Collected data entries:
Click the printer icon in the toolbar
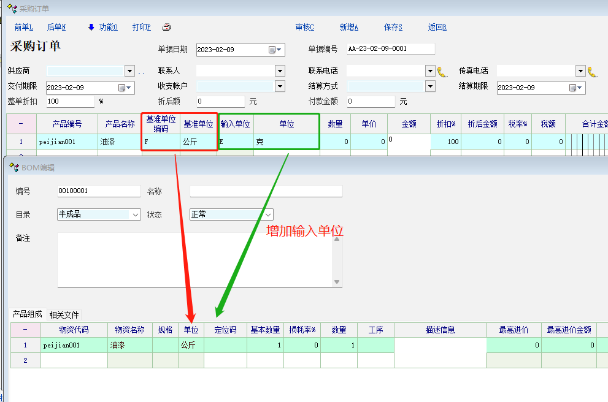 point(166,27)
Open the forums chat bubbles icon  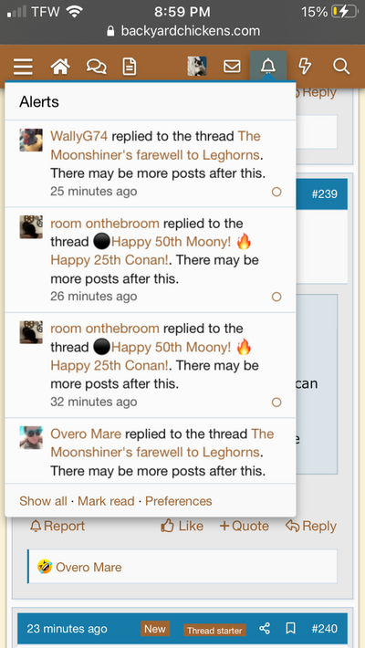click(97, 66)
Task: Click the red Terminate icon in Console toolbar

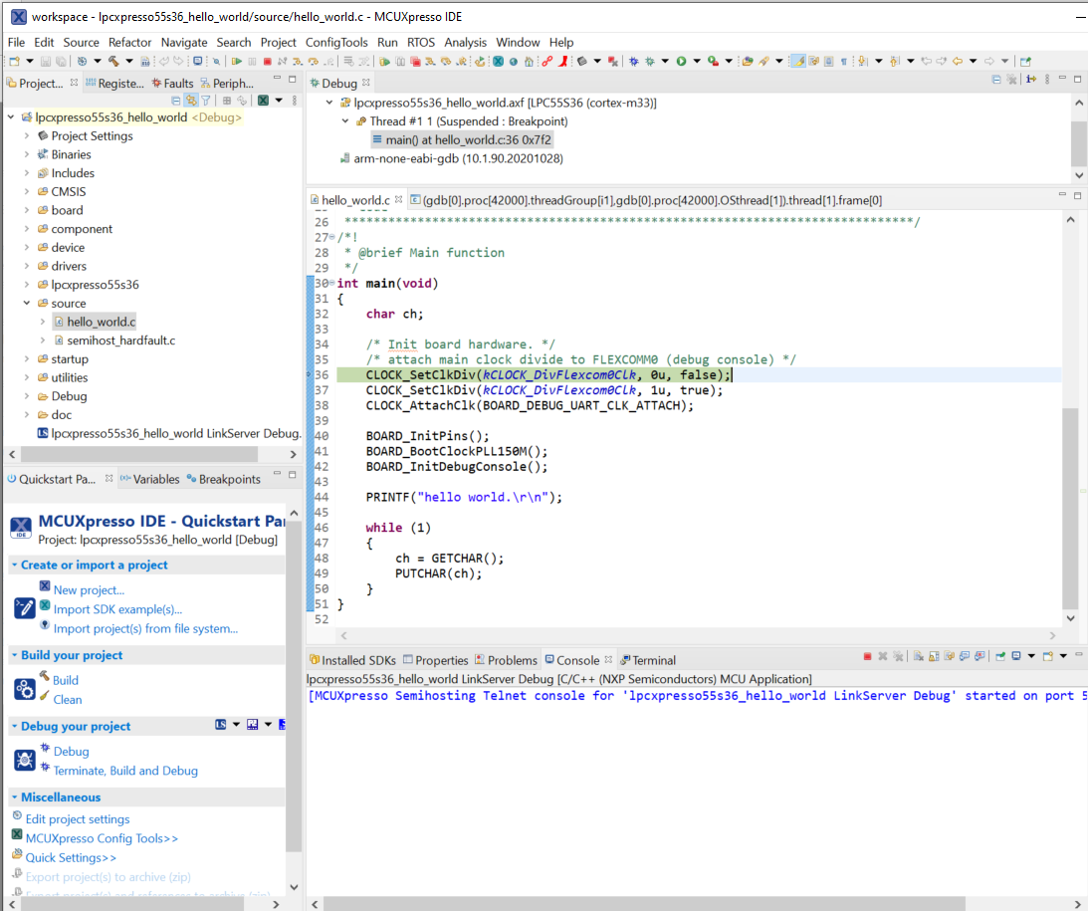Action: click(x=867, y=657)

Problem to solve:
The lines to copy run from the line containing "Task: Click the" through the end of the data above; copy exactly those, minus the pictures.

Response:
Task: Click the red Terminate icon in Console toolbar

Action: click(x=867, y=657)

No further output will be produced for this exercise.